Periander de Corinto, um dos sete sábios da Grécia, ao lado de Tales, Sólon e Chilon, tanto tramou para que seu túmulo jamais fosse encontrado, que acabou assassinado por um dos participantes da trama. Pitágoras não teria sido degolado onde hoje fica a Calábria, na Itália, se tivesse escapulido por uma plantação de feijão. (O autor do mais famoso dos teoremas detestava tanto a leguminosa que se recusava até a olhar um feijoeiro, quanto mais esgueirar-se no meio de um feijoal.) Tycho Brahe, o desnarigado astrônomo dinamarquês do século 16, grande revisor do universo ptolomaico, poderia ter chegado aos 60 anos, ou ido além disso, se não tivesse deixado para fazer xixi depois de um banquete que durou horas - e culminou com o estouro da bexiga do astrônomo.
"Morte? Não penso nisso", vangloriava-se Jean-Paul Sartre. Foi uma exceção à regra. Cícero, citado na introdução de O Livro dos Filósofos Mortos, achava que "filosofar é aprender a morrer", acrescentando: "O medo da morte é o que define a vida humana neste canto do planeta, no momento presente." Montaigne recomendava que aqueles que ensinam as pessoas a viver, isto é, os filósofos, deveriam ensiná-las também a morrer.
Num dos quatro diálogos que Platão lhe dedicou, Sócrates comenta (para Símias) que "os verdadeiros filósofos exercitam-se para morrer", daí seu pouco ou nenhum temor da morte. "Eu destoaria, se, na minha idade, me agastasse por ter de morrer em breve", diz ao igualmente velho Critão, numa cela de Atenas, às vésperas de sua "execução".
Para Epicuro, o medo da morte e o anseio da imortalidade são os sentimentos que mais arruínam nossa passagem por este mundo. Viver bem e morrer bem tinham, para ele, o mesmo peso. Se a vida deve ser entendida como uma prática ou uma preparação para a morte ("Do ponto de vista da morte, a vida nada mais é que a produção de um cadáver", escreveu Walter Benjamin, que, aliás, se suicidou em 1942), o contentamento da alma é muito mais que um vão desejo, é uma obrigação.
Contrastando com pitagoreanos, platônicos e estoicos, Epicuro via a morte como uma extinção completa e a alma, como apenas um amálgama temporário de partículas atômicas.
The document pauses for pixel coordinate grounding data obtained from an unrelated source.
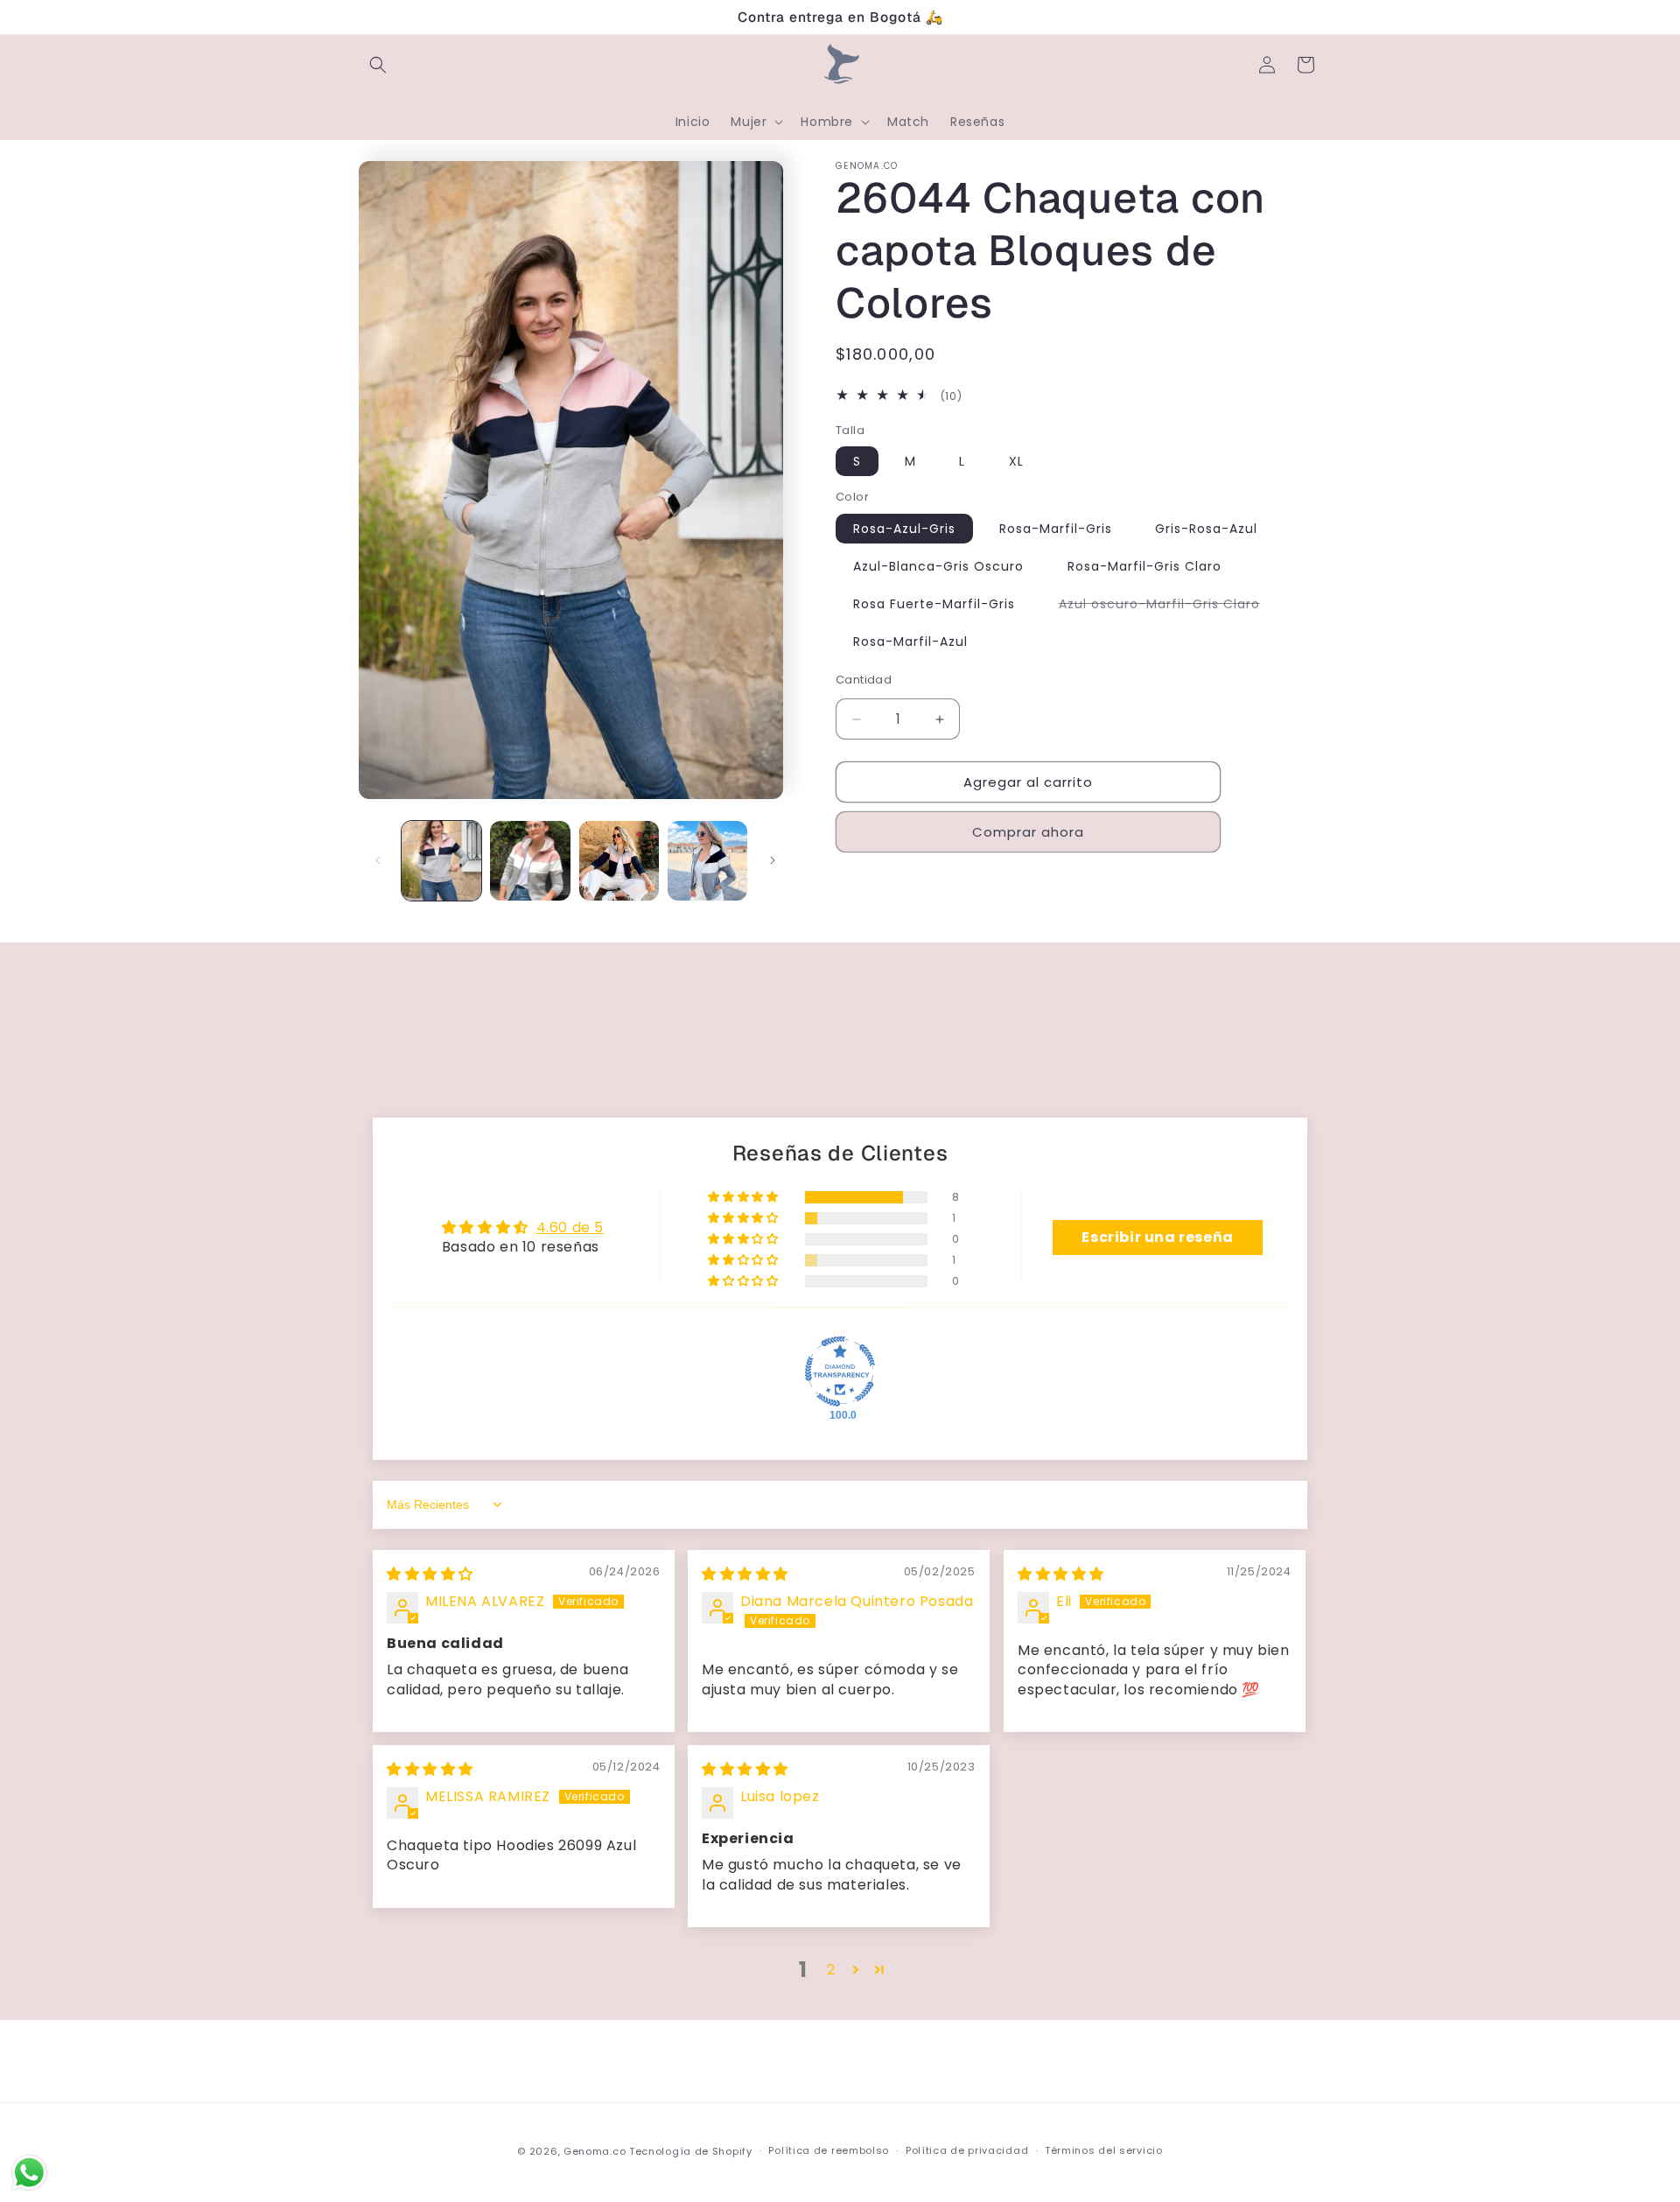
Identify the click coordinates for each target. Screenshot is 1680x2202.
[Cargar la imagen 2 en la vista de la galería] (530, 861)
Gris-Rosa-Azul (1206, 528)
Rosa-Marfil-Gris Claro (1145, 566)
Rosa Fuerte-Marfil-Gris (934, 604)
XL (1016, 461)
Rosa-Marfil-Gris (1055, 528)
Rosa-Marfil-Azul (910, 641)
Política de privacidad (967, 2150)
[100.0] (840, 1371)
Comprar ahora (1028, 832)
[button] (378, 65)
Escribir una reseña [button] (1157, 1237)
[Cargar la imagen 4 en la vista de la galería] (707, 861)
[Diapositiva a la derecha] (772, 860)
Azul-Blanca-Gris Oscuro (938, 566)
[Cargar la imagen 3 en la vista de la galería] (619, 861)
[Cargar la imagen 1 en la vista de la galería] (441, 861)
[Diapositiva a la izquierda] (378, 860)
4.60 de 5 (570, 1227)
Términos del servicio (1104, 2150)
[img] (430, 1574)
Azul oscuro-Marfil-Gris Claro (1168, 606)
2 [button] (831, 1970)
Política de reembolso (828, 2150)
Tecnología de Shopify (690, 2151)
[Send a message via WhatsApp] (29, 2172)
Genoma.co (595, 2151)
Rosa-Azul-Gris (904, 528)
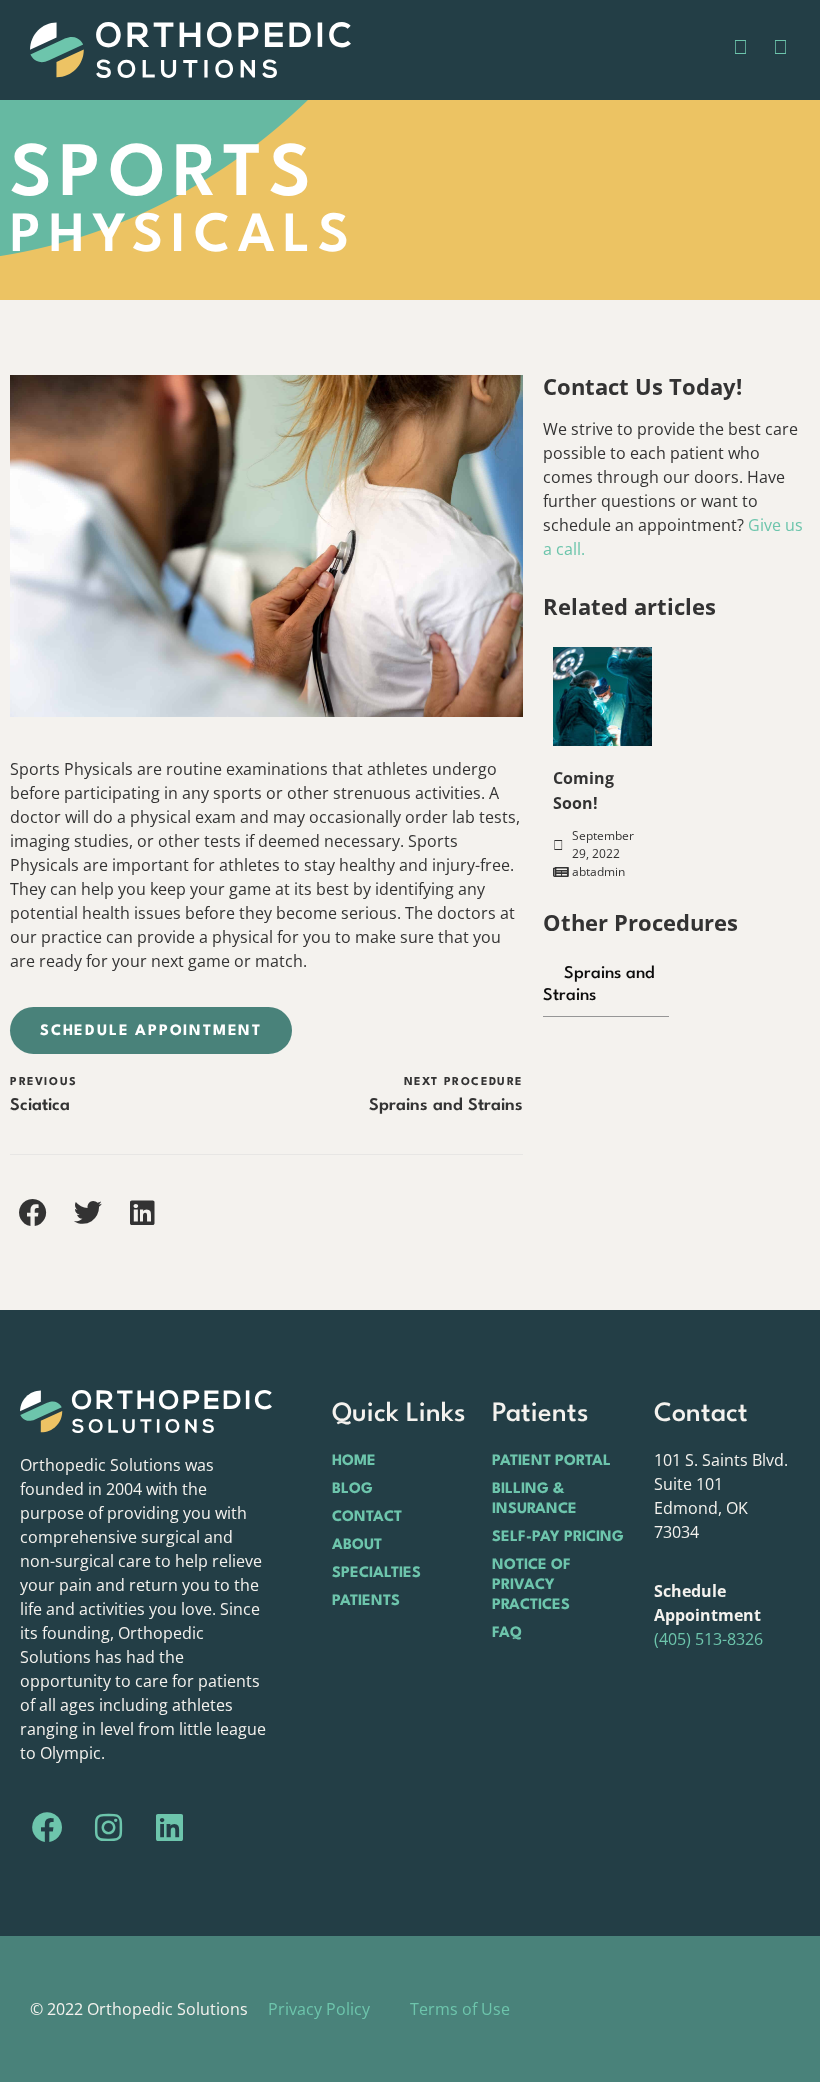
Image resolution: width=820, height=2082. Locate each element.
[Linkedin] (170, 1828)
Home (354, 1461)
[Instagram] (109, 1828)
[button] (32, 1212)
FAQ (507, 1633)
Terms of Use (460, 2009)
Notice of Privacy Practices (531, 1585)
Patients (366, 1601)
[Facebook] (48, 1828)
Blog (352, 1489)
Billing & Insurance (534, 1499)
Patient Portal (551, 1461)
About (357, 1545)
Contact (367, 1517)
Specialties (376, 1573)
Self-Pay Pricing (558, 1537)
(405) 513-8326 (708, 1639)
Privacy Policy (319, 2009)
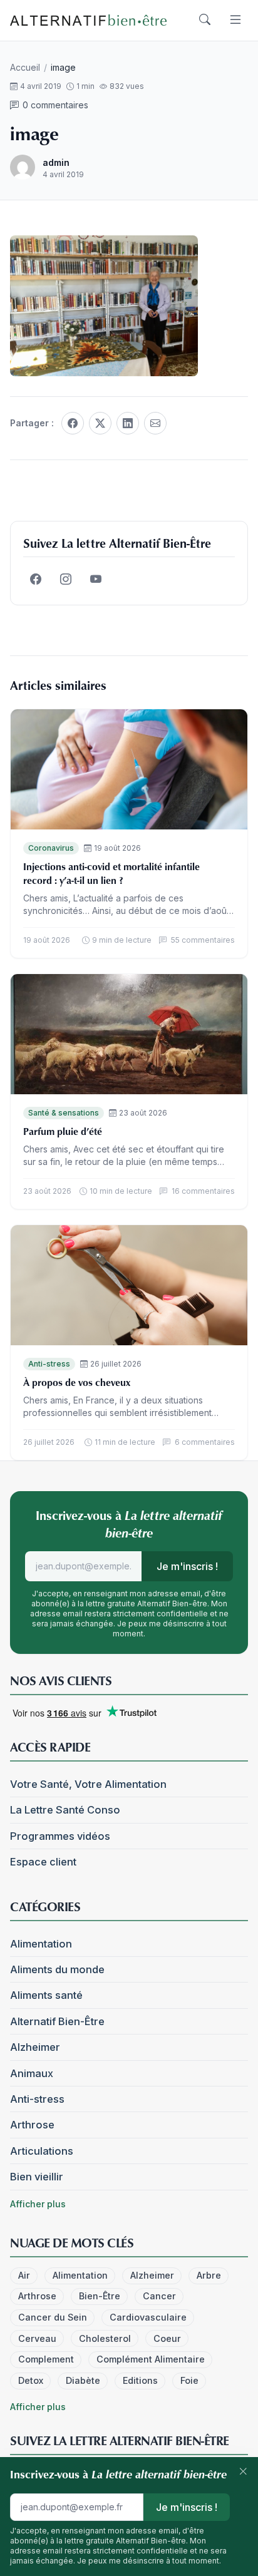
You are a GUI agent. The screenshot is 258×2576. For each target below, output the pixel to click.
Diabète (83, 2380)
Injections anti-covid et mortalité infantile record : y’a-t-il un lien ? (111, 873)
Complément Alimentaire (150, 2359)
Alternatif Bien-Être (57, 2021)
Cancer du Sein (52, 2317)
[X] (100, 423)
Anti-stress (49, 1363)
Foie (189, 2380)
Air (24, 2275)
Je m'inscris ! (187, 1566)
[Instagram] (65, 579)
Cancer (159, 2296)
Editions (140, 2380)
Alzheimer (35, 2047)
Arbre (209, 2275)
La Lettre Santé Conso (65, 1810)
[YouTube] (95, 579)
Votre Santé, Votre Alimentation (88, 1784)
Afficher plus (38, 2204)
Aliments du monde (57, 1969)
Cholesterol (105, 2338)
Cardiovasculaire (148, 2317)
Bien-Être (99, 2296)
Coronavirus (51, 848)
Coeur (167, 2338)
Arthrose (32, 2124)
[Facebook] (72, 423)
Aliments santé (46, 1995)
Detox (30, 2380)
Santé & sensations (63, 1112)
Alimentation (41, 1943)
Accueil (25, 67)
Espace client (43, 1861)
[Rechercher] (204, 20)
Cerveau (37, 2338)
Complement (46, 2359)
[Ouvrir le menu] (235, 20)
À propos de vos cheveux (76, 1382)
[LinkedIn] (127, 423)
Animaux (31, 2073)
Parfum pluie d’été (62, 1131)
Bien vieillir (36, 2176)
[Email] (155, 423)
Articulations (41, 2151)
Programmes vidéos (60, 1836)
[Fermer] (243, 2472)
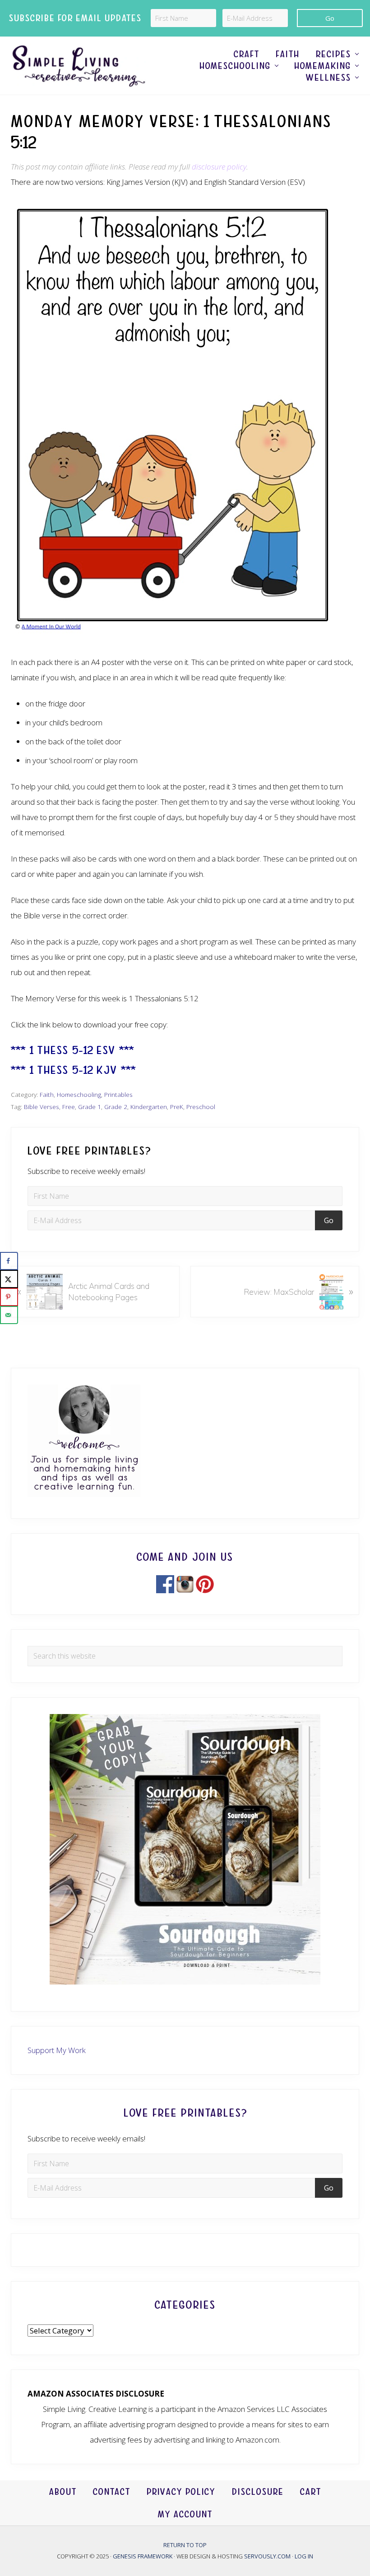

O pai do epicurismo morreu sete anos depois de Platão. Sempre adoentado, não resistiu às dores de uma cólica renal, mas despediu-se sorrindo, afiançando a amigos e discípulos que seu sofrimento fora sempre contrabalançado pela alegria proporcionada pelos exercícios do raciocínio.
Quase dois mil anos mais tarde, o empirista escocês David Hume se despediria dos vivos na maior euforia, apesar das fisgadas que lhe pungiam o abdome. Talvez porque, segundo inconfidência de James Boswell, o maior ateu de Edimburgo passara a acreditar na possibilidade de vida depois da morte. Até Sócrates, com o pé na cova, reconsiderou seu ceticismo. "Tenho uma boa esperança de que alguma coisa espere os mortos e, segundo velha tradição, seja muito melhor para os bons do que para os maus", revelou numa conversa com Fédon e Equécrates. E sorveu em paz sua cicuta.
Estadão – 07/03/2009- As lições de vida e morte dos grandes filósofos.